Checked the motherboard itself to see if it was shorting on the case. Checked out ok.

Unplugged everything except for ram/cpu/motherboard/video card. still nothing.

What ive noticed is, when i start up the pc it doesnt make a lot of the usual startup sounds... beeping and such. Any ideas?


----------



## BCCOMP (Jul 9, 2007)

Hi,
Welcome to TSF.
Are you getting any beep codes?
Try reseating the RAM. If you have more than 1 stick remove one at a time to see if it will POST. Also running MEMTEST (under my signature) may determine if the RAM is good (again one stick at a time).
Next, Check the video card. If you can get a used (Cheap) one and replace it to see if it will POST.
Lastly, the power supply may be at fault. 
What is the make and model of both the video card and PSU?
Hope this helps.
Bill


----------



## CausticSushi (Apr 7, 2008)

I dont currently have an extra video card. i was gonna try that next. i already tried the ram but since there was no beeping telling me there wasnt a problem with it i ruled that out. Theres no beeping at all actually, normally i get some sounds when its starting up. Right now i believe im stuck between the video card and motherboard and sadly i have no onboard or spare video card to test. Of course i could be wrong.

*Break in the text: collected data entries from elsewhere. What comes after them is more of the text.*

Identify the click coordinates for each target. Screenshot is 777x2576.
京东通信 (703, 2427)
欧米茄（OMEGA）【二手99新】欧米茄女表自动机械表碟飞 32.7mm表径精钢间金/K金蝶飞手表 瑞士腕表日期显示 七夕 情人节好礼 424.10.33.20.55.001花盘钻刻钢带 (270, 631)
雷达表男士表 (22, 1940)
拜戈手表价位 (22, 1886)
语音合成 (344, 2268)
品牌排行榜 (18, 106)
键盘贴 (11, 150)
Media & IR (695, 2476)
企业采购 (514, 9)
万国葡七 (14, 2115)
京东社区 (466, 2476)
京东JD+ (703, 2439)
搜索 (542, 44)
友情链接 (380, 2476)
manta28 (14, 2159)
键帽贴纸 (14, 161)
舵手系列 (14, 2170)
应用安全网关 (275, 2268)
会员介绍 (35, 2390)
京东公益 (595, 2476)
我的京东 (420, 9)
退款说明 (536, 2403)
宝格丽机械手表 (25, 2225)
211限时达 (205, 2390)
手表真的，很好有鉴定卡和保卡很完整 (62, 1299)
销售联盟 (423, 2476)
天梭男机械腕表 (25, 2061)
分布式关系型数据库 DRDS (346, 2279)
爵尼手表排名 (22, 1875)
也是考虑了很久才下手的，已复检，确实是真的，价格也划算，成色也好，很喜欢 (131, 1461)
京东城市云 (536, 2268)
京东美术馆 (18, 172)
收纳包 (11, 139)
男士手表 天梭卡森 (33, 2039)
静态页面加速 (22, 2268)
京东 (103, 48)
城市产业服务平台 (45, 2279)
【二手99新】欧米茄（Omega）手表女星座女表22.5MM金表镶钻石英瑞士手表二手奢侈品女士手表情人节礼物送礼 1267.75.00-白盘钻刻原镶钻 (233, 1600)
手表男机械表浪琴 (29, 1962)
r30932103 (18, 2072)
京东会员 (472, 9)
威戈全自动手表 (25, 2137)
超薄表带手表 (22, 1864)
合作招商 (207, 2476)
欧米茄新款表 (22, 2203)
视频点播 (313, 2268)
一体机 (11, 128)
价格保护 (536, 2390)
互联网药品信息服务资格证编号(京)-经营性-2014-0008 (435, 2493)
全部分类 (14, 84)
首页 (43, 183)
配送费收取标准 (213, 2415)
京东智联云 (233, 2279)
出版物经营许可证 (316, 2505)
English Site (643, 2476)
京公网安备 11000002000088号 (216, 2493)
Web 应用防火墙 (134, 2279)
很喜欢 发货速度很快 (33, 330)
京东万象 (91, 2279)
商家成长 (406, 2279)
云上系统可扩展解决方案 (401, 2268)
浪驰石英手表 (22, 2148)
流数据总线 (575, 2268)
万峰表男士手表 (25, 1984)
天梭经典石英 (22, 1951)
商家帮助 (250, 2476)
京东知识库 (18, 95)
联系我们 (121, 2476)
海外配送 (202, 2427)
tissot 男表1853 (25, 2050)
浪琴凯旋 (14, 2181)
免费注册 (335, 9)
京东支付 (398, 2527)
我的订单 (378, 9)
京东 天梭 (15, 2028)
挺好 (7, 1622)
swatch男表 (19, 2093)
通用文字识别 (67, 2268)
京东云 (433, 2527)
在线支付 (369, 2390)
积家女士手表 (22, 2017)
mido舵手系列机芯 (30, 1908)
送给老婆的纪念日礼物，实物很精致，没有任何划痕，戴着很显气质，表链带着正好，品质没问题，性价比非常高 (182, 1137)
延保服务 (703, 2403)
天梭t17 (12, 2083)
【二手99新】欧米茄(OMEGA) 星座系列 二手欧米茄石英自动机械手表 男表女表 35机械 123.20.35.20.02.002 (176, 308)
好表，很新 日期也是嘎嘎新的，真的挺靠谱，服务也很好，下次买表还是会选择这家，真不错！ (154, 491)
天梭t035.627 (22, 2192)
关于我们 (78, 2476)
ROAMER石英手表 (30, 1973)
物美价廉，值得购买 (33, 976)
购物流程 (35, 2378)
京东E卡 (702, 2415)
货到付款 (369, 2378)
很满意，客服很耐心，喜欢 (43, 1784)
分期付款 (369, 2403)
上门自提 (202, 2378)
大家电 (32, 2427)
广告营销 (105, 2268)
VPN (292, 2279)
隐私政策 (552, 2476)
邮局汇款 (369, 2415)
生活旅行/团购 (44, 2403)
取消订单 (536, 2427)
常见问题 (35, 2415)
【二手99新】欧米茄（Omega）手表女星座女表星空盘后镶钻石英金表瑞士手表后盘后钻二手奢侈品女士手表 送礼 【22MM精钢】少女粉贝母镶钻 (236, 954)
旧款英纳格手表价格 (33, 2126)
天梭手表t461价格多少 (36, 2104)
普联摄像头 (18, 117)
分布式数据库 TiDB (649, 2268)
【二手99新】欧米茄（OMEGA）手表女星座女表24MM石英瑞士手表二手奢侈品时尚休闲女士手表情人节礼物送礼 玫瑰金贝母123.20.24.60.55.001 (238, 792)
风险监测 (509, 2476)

The video card is an ATI Radeon 700x Pro and the psu is a Dynex 400 watt

My pc has been working fine for a few years, i cant imagine it being the psu

Edit- This is not a new system. Ive had it running for a few years now.


----------



## BCCOMP (Jul 9, 2007)

Hi
The Dynex 400 watt is a very low grade PSU, in my opinion. It is less than $10.00 on E-bay.
Your graphics card requires (at a minimum 300 watt) although I would get at least a good quality 500 watt PSU. The graphics card is not the only thing running on your PC.
I would not be surprised if the Dynex PSU took out your Graphics card or MoBo.
I would suggest the cheap video card step first to see if it will POST. If it does the MoBo should be OK. I would still replace the PSU with a better quaility though.
Let me know how you make out.
Thanks,
Bill


----------



## CausticSushi (Apr 7, 2008)

Thanks for the info. ill let you know what happens


----------